* **EXCERPT TO READ**
[start]

= Instruction pipelining =

Method of improving instruction-level parallelism

Basic five-stage pipeline
| Clock cycle Instr. No. | 1 | 2 | 3 | 4 | 5 | 6 | 7 |
| 1 | IF | ID | EX | MEM | WB |  |  |
| 2 |  | IF | ID | EX | MEM | WB |  |
| 3 |  |  | IF | ID | EX | MEM | WB |
| 4 |  |  |  | IF | ID | EX | MEM |
| 5 |  |  |  |  | IF | ID | EX |
(IF = Instruction Fetch, ID = Instruction Decode, EX = Execute, MEM = Memory access, WB = Register write back). In the fourth clock cycle (the green column), the earliest instruction is in MEM stage, and the latest instruction has not yet entered the pipeline.

In computer engineering, instruction pipelining is a technique for implementing instruction-level parallelism within a single processor. Pipelining attempts to keep every part of the processor busy with some instruction by dividing incoming instructions into a series of sequential steps (the eponymous "pipeline") performed by different processor units with different parts of instructions processed in parallel.

==Concept and motivation==
In a pipelined computer, instructions travel through the central processing unit (CPU) in stages. For example, it might have one stage for each step of the von Neumann cycle: Fetch the instruction, fetch the operands, do the instruction, write the results. A pipelined computer usually has "pipeline registers" after each stage. These store information from the instruction and calculations so that the logic gates of the next stage can do the next step.

This arrangement lets the CPU complete an instruction on each clock cycle. It is common for even-numbered stages to operate on one edge of the square-wave clock, while odd-numbered stages operate on the other edge. This allows more CPU throughput than a multicycle computer at a given clock rate, but may increase latency due to the added overhead of the pipelining process itself. Also, even though the electronic logic has a fixed maximum speed, a pipelined computer can be made faster or slower by varying the number of stages in the pipeline. With more stages, each stage does less work, and so the stage has fewer delays from the logic gates and could run at a higher clock rate.

A pipelined model of computer is often the most economical, when cost is measured as logic gates per instruction per second. At each instant, an instruction is in only one pipeline stage, and on average, a pipeline stage is less costly than a multicycle computer. Also, when made well, most of the pipelined computer's logic is in use most of the time. In contrast, out of order computers usually have large amounts of idle logic at any given instant. Similar calculations usually show that a pipelined computer uses less energy per instruction.

However, a pipelined computer is usually more complex and more costly than a comparable multicycle computer. It typically has more logic gates, registers and a more complex control unit. In a like way, it might use more total energy, while using less energy per instruction. Out of order CPUs can usually do more instructions per second because they can do several instructions at once.

In a pipelined computer, the control unit arranges for the flow to start, continue, and stop as a program commands. The instruction data is usually passed in pipeline registers from one stage to the next, with a somewhat separated piece of control logic for each stage. The control unit also assures that the instruction in each stage does not harm the operation of instructions in other stages. For example, if two stages must use the same piece of data, the control logic assures that the uses are done in the correct sequence.

[end]

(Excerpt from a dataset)
[start]

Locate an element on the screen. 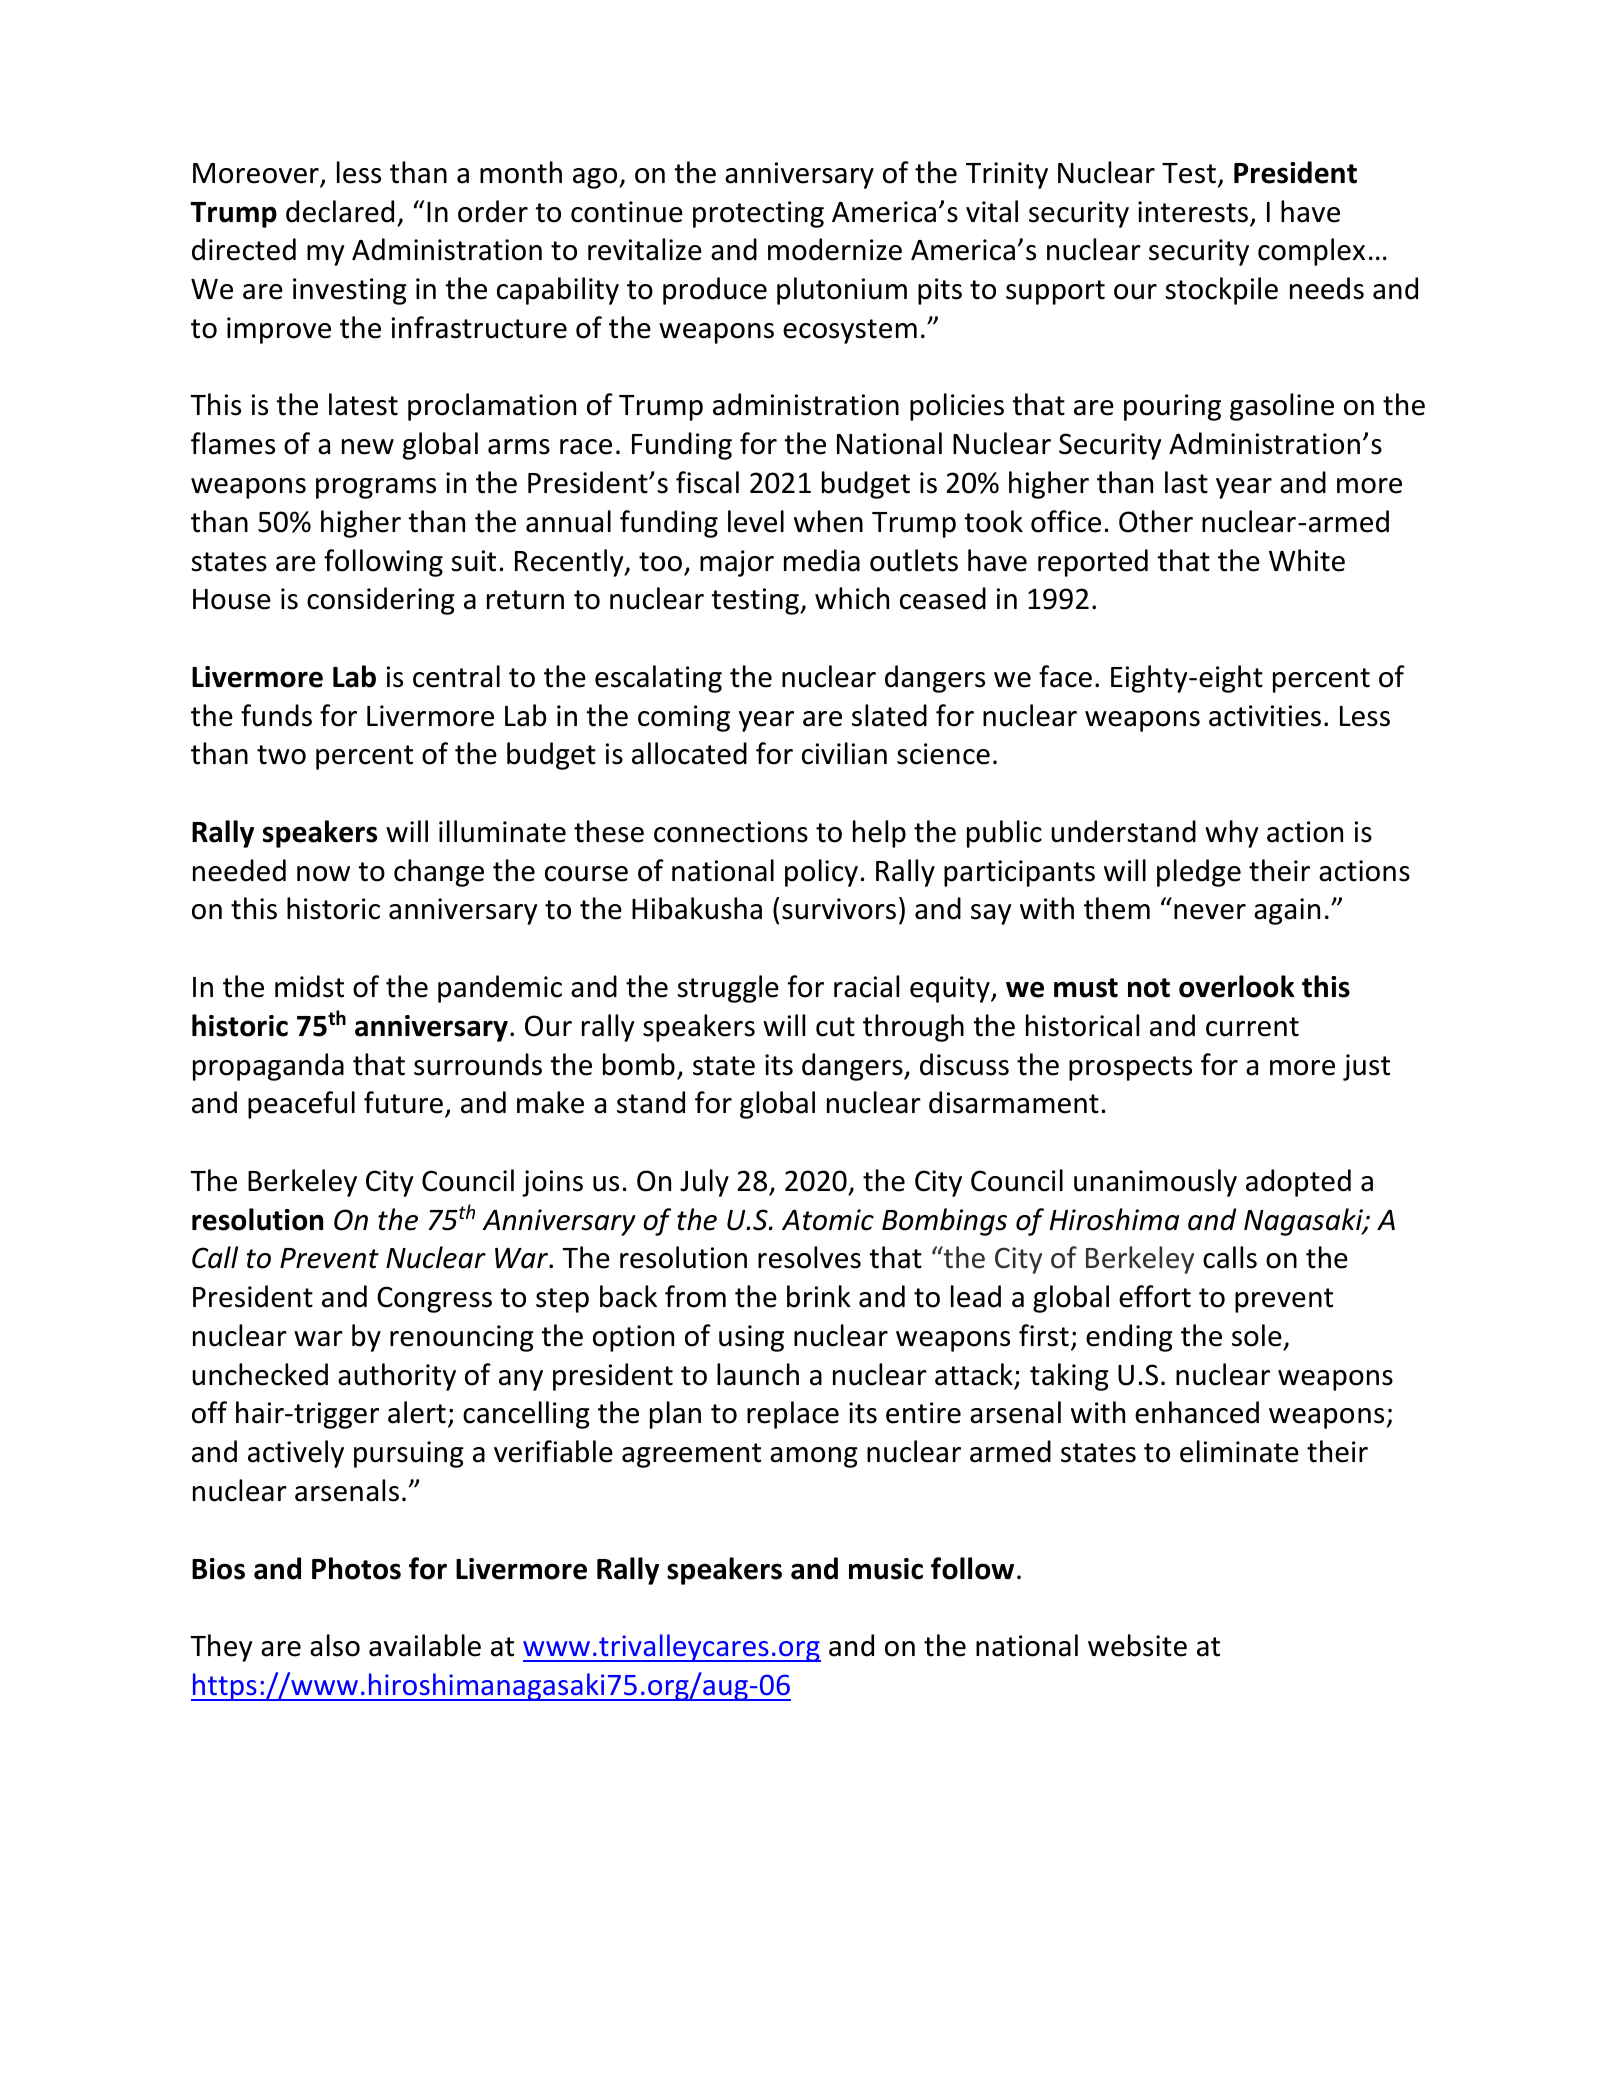 The height and width of the screenshot is (2096, 1619). effort is located at coordinates (1155, 1296).
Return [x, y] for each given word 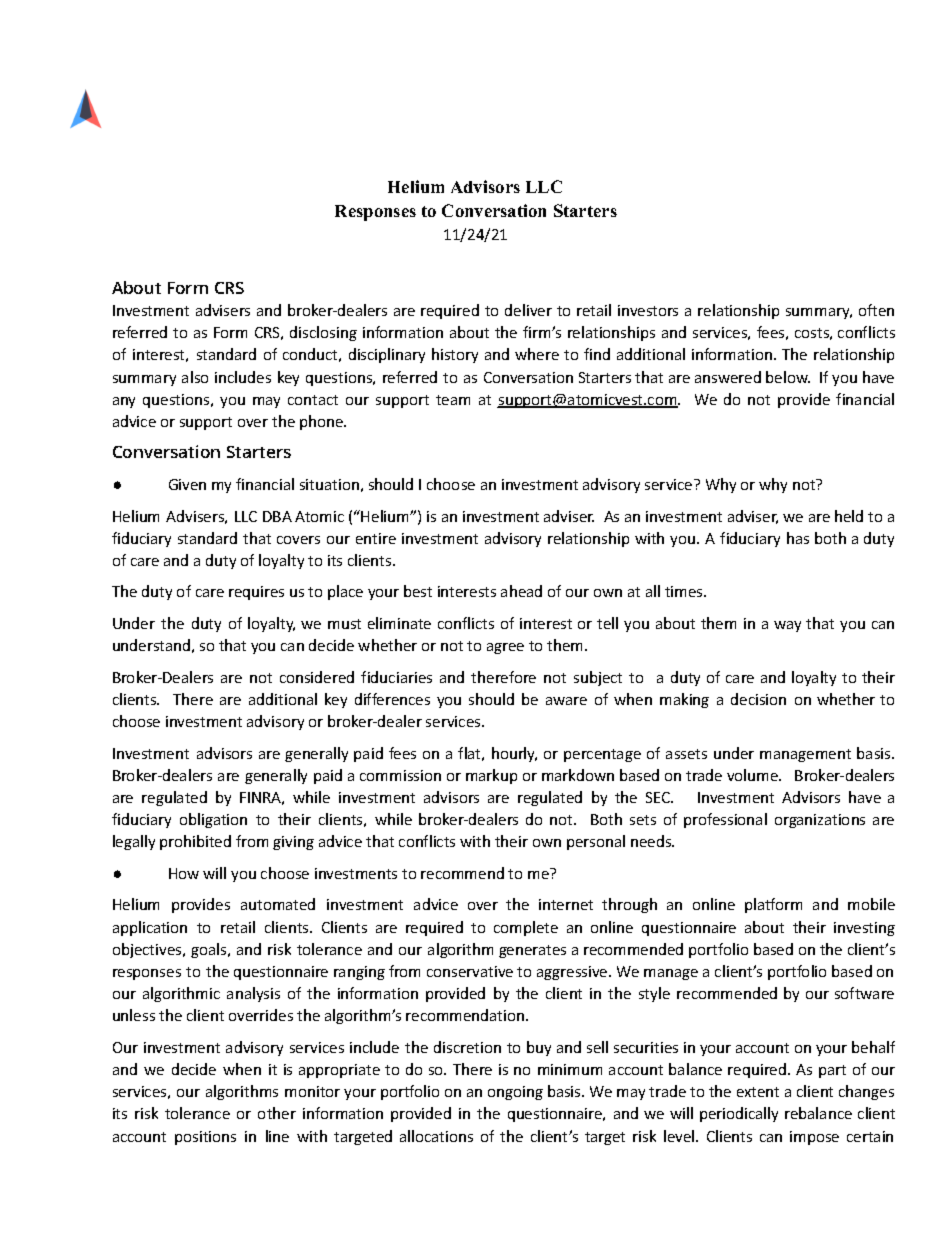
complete [526, 928]
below [788, 377]
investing [864, 929]
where [537, 354]
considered [317, 677]
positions [205, 1138]
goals [210, 950]
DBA [277, 516]
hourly [514, 754]
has [798, 538]
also [195, 377]
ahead [521, 591]
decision [758, 699]
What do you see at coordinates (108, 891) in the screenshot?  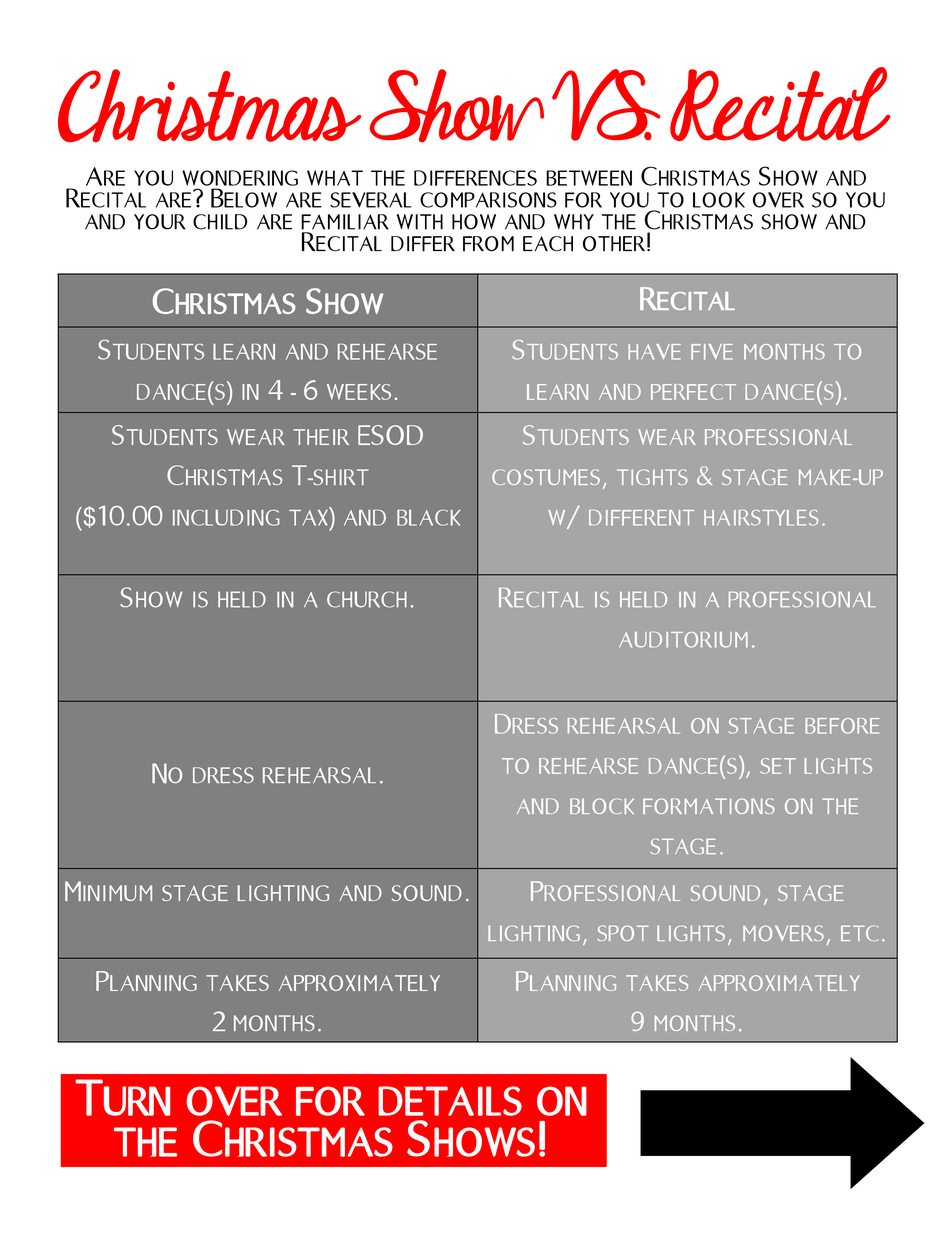 I see `Minimum` at bounding box center [108, 891].
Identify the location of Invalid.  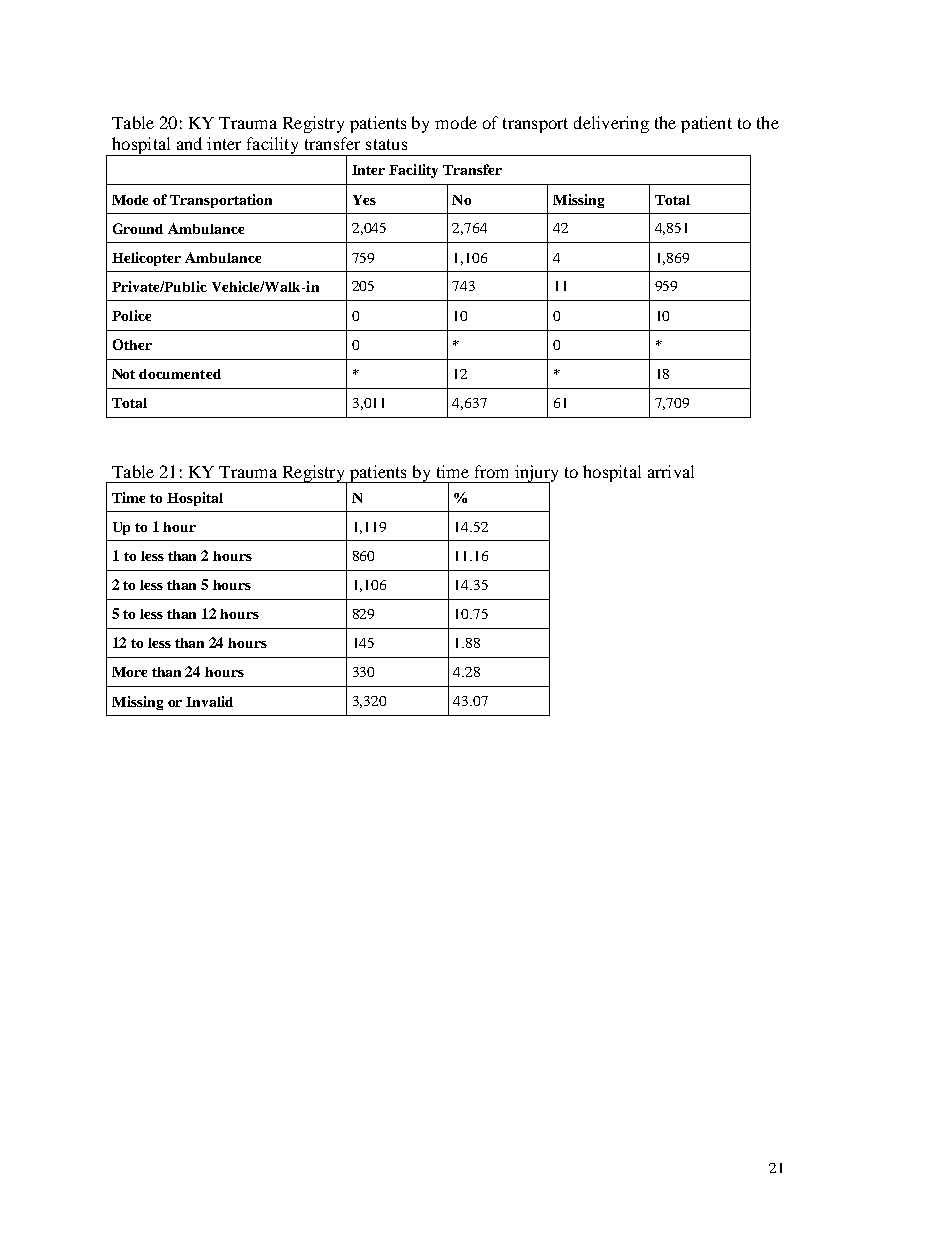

[end]

Answer these questions from the text on instruction pipelining:
(a) What does the abbreviation WB stand for in the five-stage pipeline?
(b) What do pipeline registers store?
(c) Why can out of order CPUs usually do more instructions per second than a pipelined computer?

(a) Register write back.
(b) Information from the instruction and calculations, so that the logic gates of the next stage can do the next step.
(c) Because they can do several instructions at once.